> [Assignment]:
Please copy each line in the records below that contains the string "height".

******

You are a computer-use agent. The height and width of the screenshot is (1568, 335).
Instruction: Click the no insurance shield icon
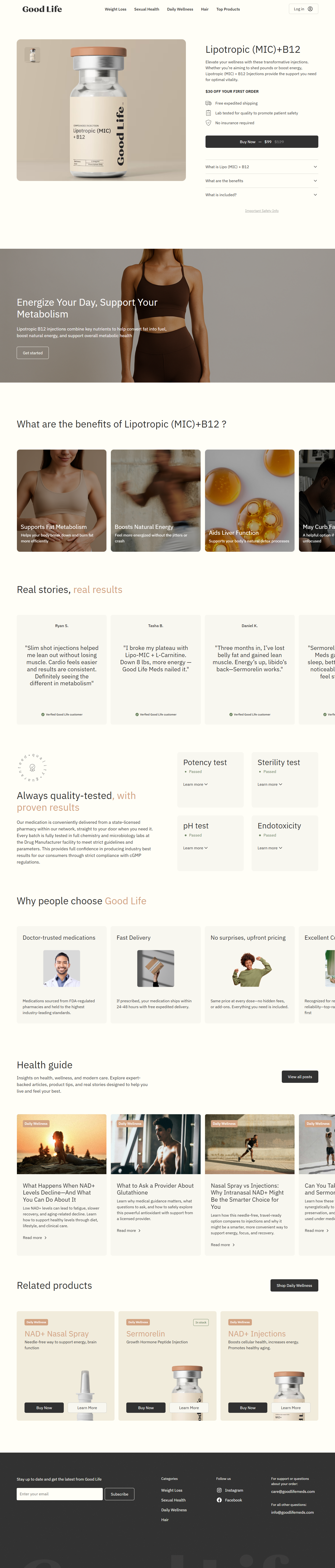208,123
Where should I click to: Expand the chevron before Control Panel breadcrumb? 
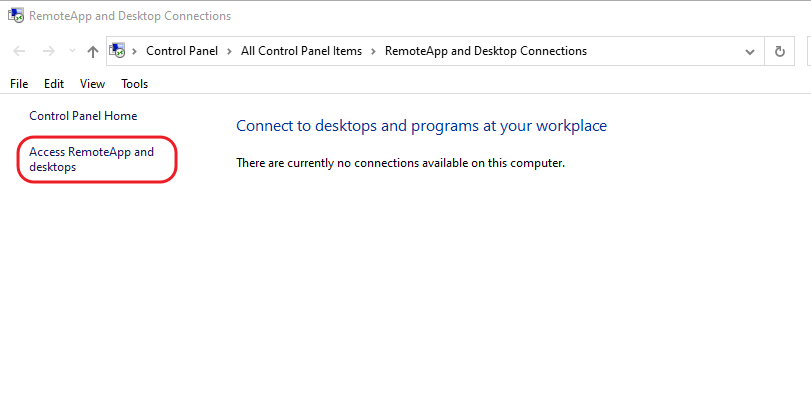tap(135, 51)
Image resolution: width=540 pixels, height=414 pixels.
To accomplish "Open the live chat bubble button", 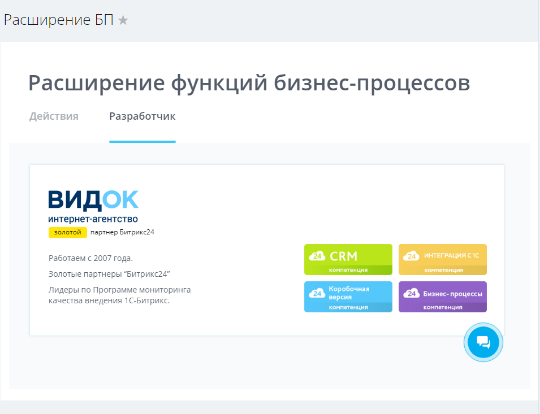I will click(483, 342).
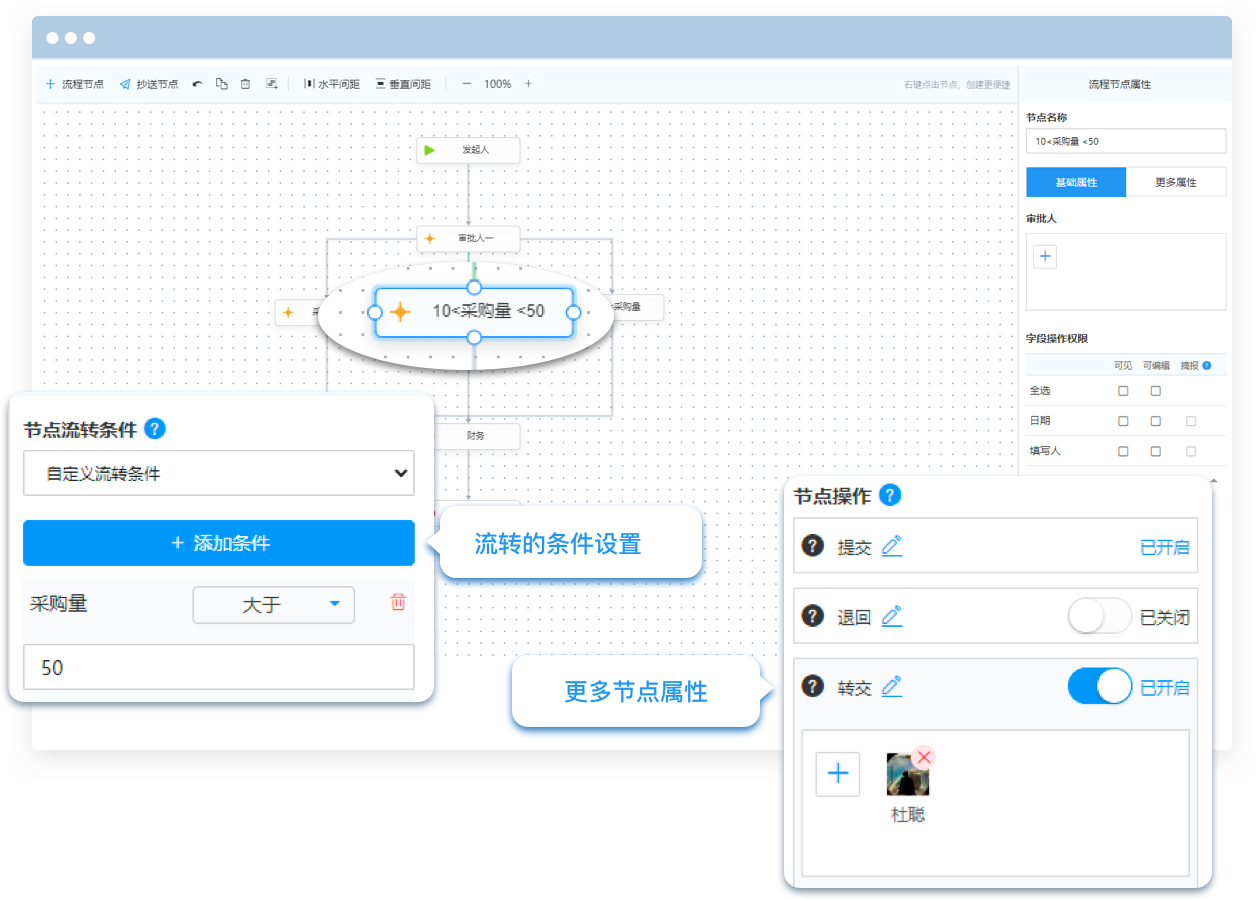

******

> [Solution for this task]:
You are a computer-use agent. The height and width of the screenshot is (1568, 335).
Image resolution: width=540 pixels, height=414 pixels.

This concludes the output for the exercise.